Iran’s state-run media referred to the alarming new trend of suicides from poverty and warned that Iranians would react with imminent “violent” Iran protests.
In just 10 days, at least nine people including four children committed suicide across Iran, mostly as a result of poverty and financial issues. In three of the cases, two workers who had not received their wages and a war veteran committed suicide in public as a sign of protest. Two of the workers hanged themselves while the war veteran self-immolated outside of a foundation affiliated with the Supreme Leader that refused to give him a loan.
According to the state-run Jahan-e San’at daily, suicides have increased by 23% in Iran.
“By studying the map of the leading provinces in terms of the Misery Index in Iran, we can understand the ratio of inflation and unemployment to the occurrence of social protests,” the daily wrote on June 13.
The daily said that the increasing trend of suicides in Iran were a form of protest to poverty adding that this trend would soon turn into nationwide protests.
“The lesser aspect of social protests are serial suicides while the larger aspect of social protests could soon show itself in protests such as were seen in 2018 and 2019 but on a wider scope and with more violence.”

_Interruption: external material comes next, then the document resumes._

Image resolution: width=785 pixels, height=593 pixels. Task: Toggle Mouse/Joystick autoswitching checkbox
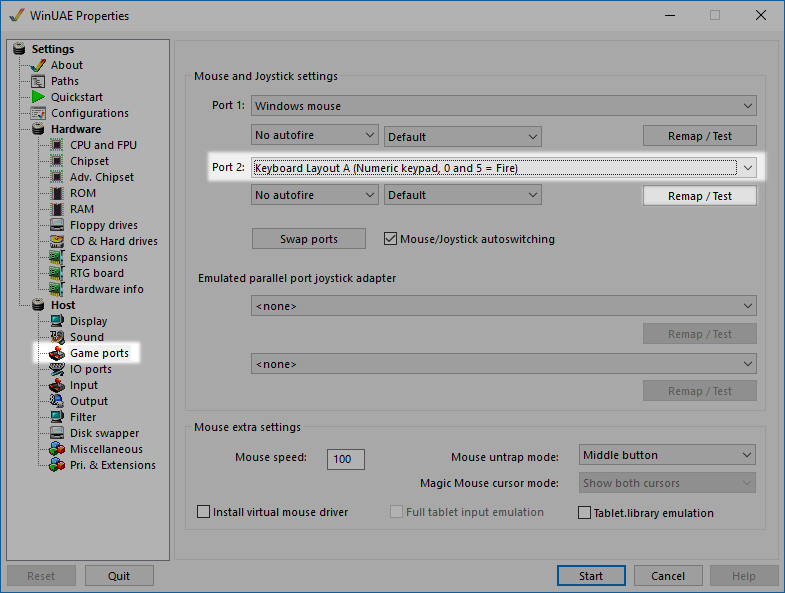pos(391,239)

During the last round of protests in November 2019, angry protesters took to the streets in almost all of Iran’s cities after the regime tripled the price of gas. Protesters torched gas stations as well as IRGC bases and the offices of the representatives of the Supreme Leader. The regime responded by indiscriminately shooting and killing at least 1,500 protesters and civilians including children.
Shargh state-run Daily also wrote that poverty would lead to imminent Iran protests.

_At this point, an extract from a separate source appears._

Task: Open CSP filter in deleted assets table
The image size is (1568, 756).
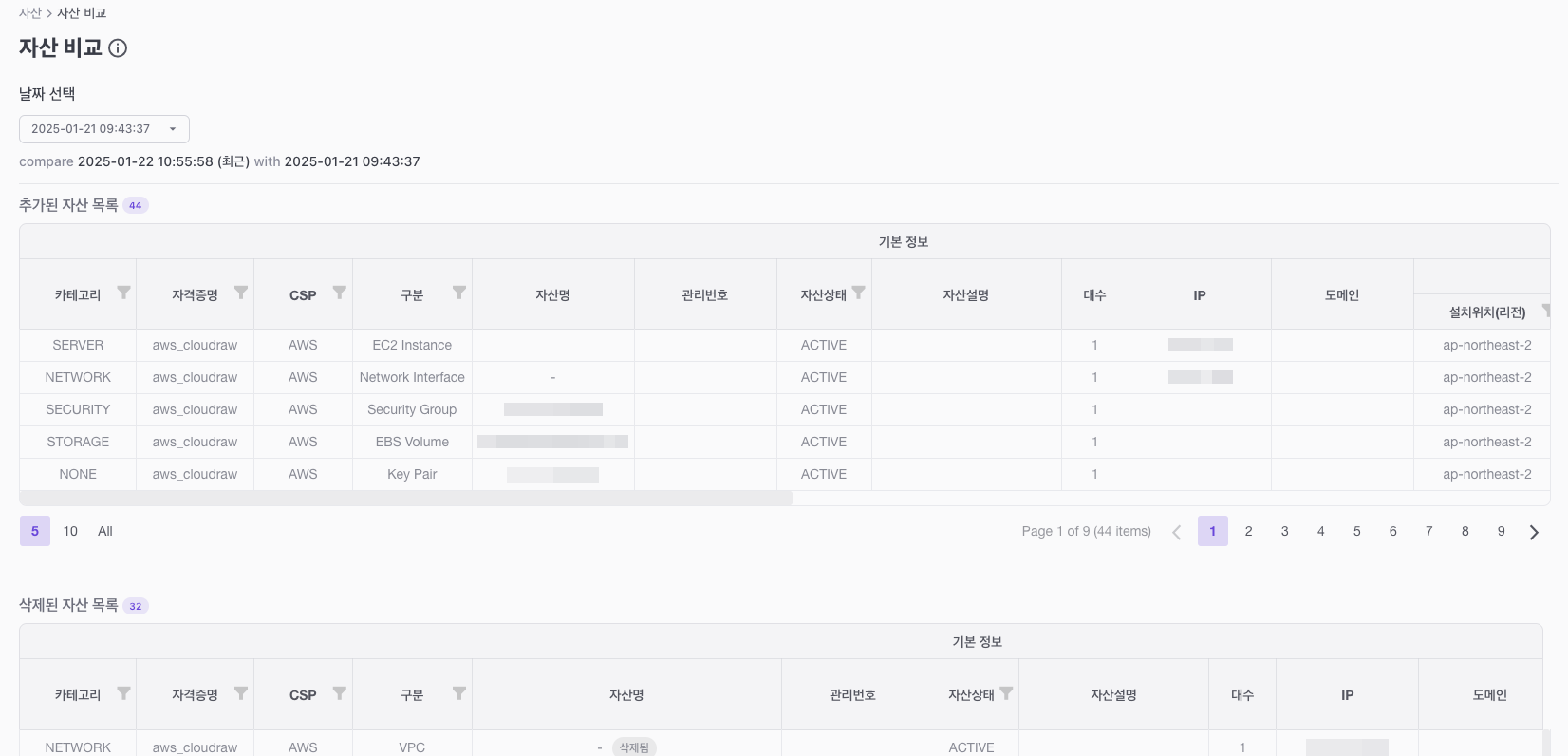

“Experts say that if poverty and unemployment are not addressed, it will probably lead to protests.”
A “reformist” politician also warned that suicides by workers and war veterans from poverty held a “dangerous potential”.
“The interesting point to note is that since there is no capacity for expressing dissent, (the regime) considers any normal incident as a violation of (the state’s) security. But they are right in doing so. It is like being worried about the smallest spark in a storage full of cotton soaked with gas. But everyone knows that sooner or later, there will be sparks and even more than sparks,” Abbas Abdi wrote in Etemad daily.
According to a former lawmaker, the current “trust crisis” in the country is because two thirds of Iranians live under the line of poverty.
“This is a very serious matter. The middle class has almost been eliminated,” Gholamreza Mesbahi Moghadam said today.
The cleric, who is a member of the Expediency Discernment Council, said that there were only two classes in Iran: The very rich and the poor.
It is not clear when Iranians will once again rise in nationwide Iran protests, but rest assured that when they do, they will do their utmost to rid Iran of the clerical regime once and for all.